**Selected passage**
^^^^^^^^^^^^^^^^

# Flow's Diner Dash



## wasabi (Jul 8, 2005)

Have your very own virtual diner-

http://absolutist.com/kid_games/diner_dash/?r=ml0707h&19706


----------



## Barbara L (Jul 8, 2005)

That game is addictive!  I used up my free hour, but I want more!!!!  I played that thing until 5:00 a.m.  When I got back on today, I only had 12 minutes left.  aaaaaaaaaaaah!   

 Barbara

P.S. If anyone else tries this game, I would recommend doing the tutorial first.  It will help you understand the order that she does things.


----------



## wasabi (Jul 8, 2005)

Barbara, I'm glad you like this game. I can't play it on my mac, for windows only.


----------



## Barbara L (Jul 8, 2005)

It's a hoot!  You have to get Flo to seat numerous customers, take their orders, give the cook the order, get their food, give them their bill, and clear the table, making sure she is fast enough that the customers don't get mad.  It is really cute!

^^^^^^^^^^^^^^^^

**Exercise**
Pick up the forum thread about Diner Dash after its final sentence and keep it going.

**Dataset rows**

^^^^^^^^^^^^^^^^

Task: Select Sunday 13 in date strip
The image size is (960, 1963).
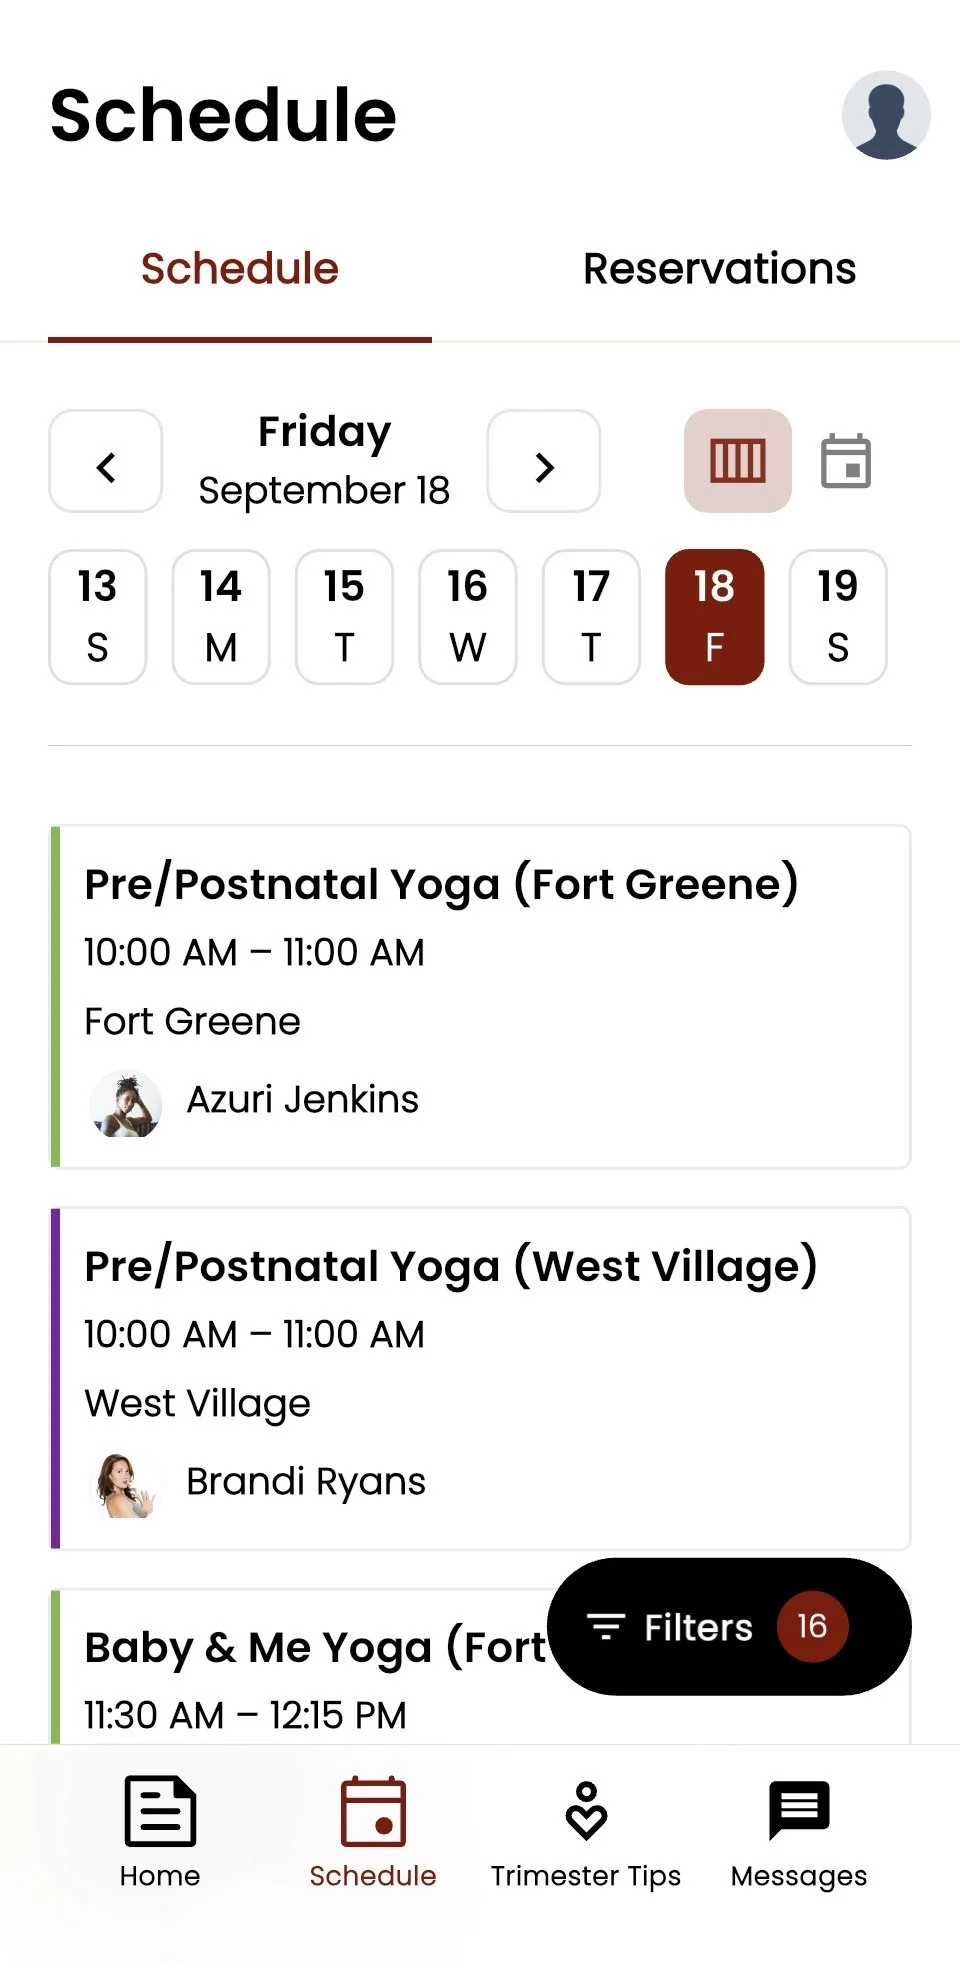Action: click(x=98, y=617)
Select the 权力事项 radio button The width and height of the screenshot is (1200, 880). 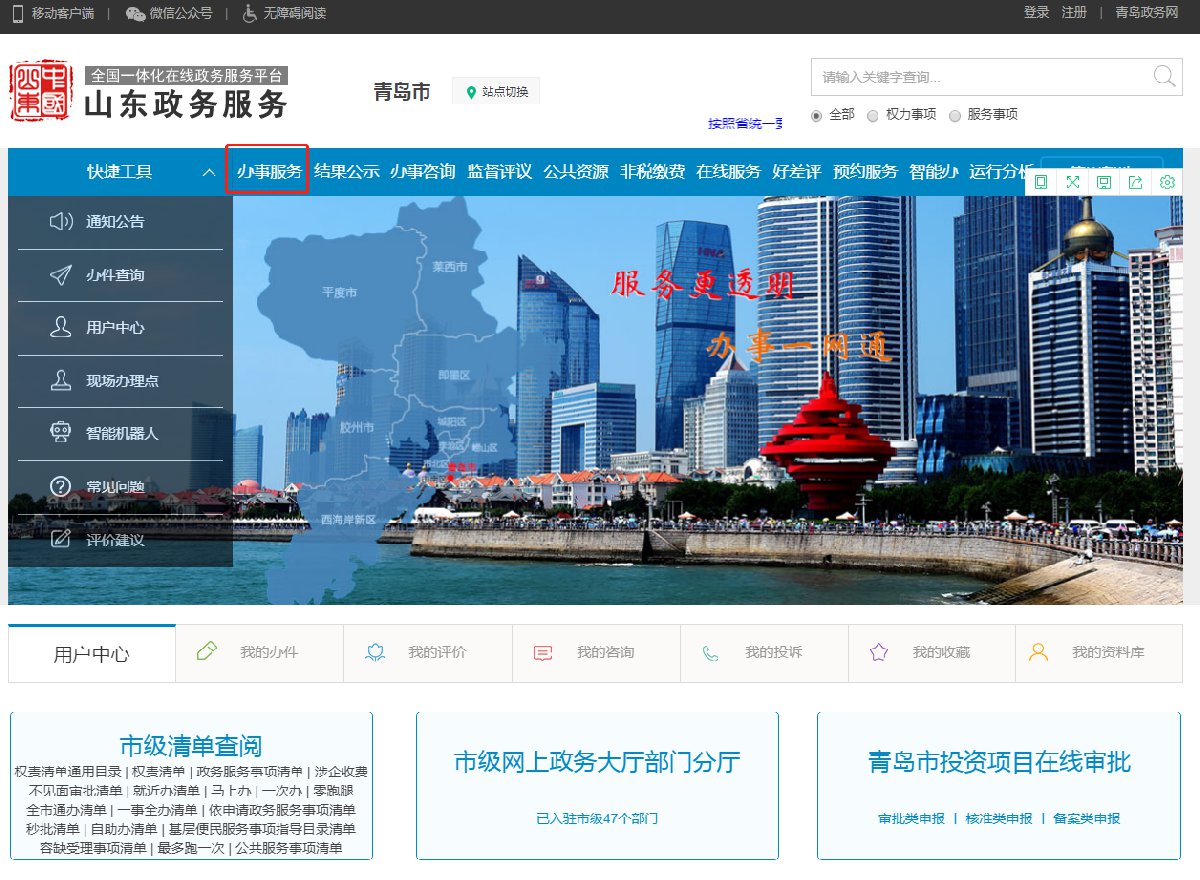pos(873,115)
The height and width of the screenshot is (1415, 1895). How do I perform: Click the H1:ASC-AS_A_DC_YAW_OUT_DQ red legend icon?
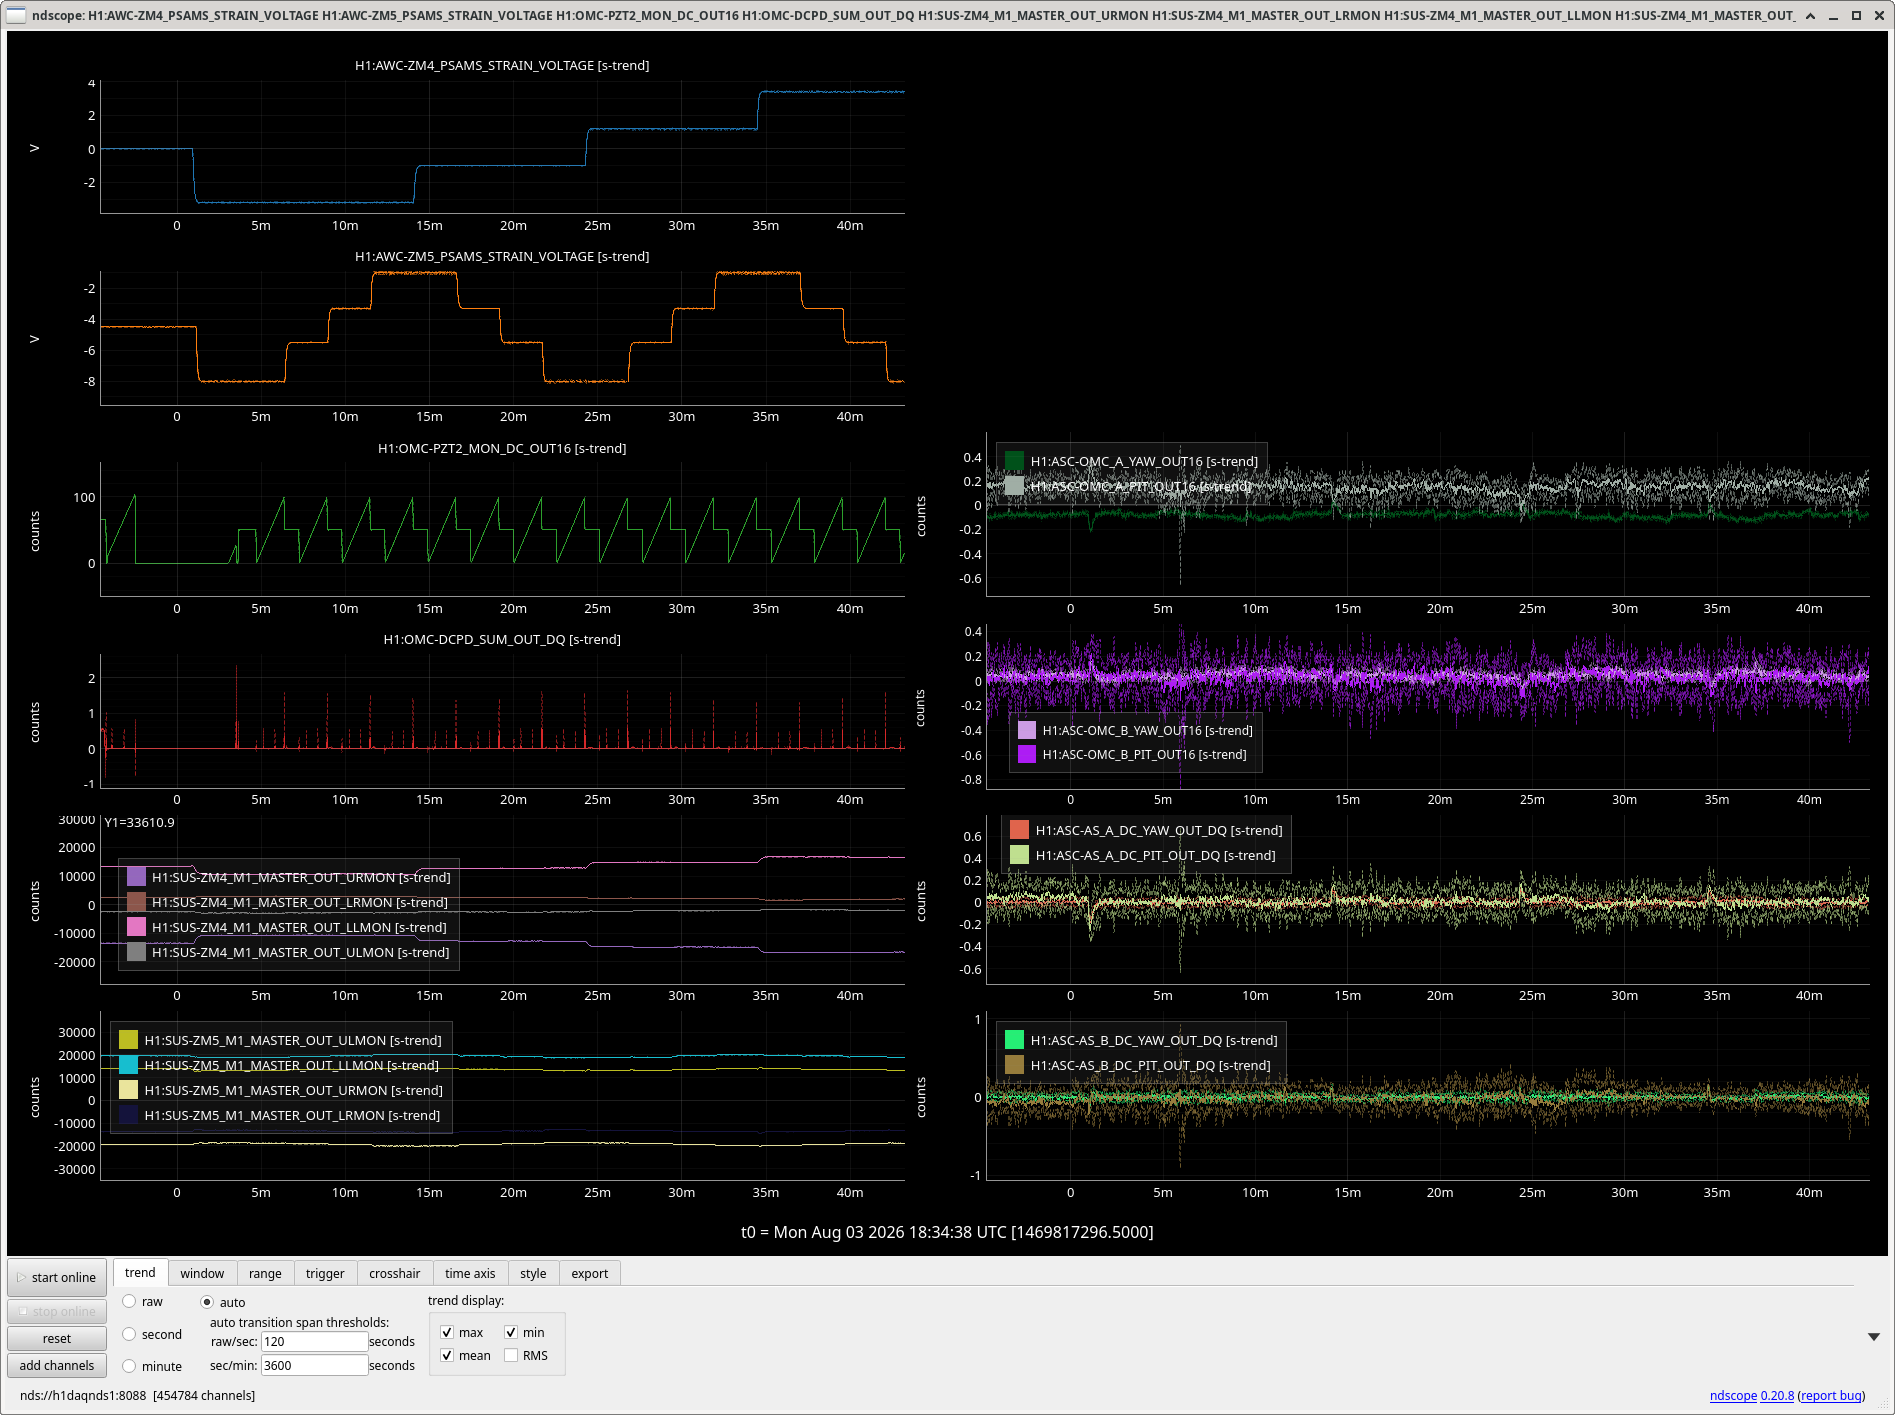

^^^^^^^^^^^^^^^^

**The output**
 Barbara


----------



## Dove (Jul 8, 2005)

Barbare,
It was going to take 18 minutes to download..if it took you that long..there goes a good part of your hour.
LOL


----------



## Barbara L (Jul 9, 2005)

LOL  Luckily that wasn't counted in the hour! 

 Barbara


----------



## lindatooo (Jul 9, 2005)

My only complaint is that there's no button for smacking the customers!


----------



## Barbara L (Jul 9, 2005)

LOL  You're right!  Can't they see how hard she is working?!!!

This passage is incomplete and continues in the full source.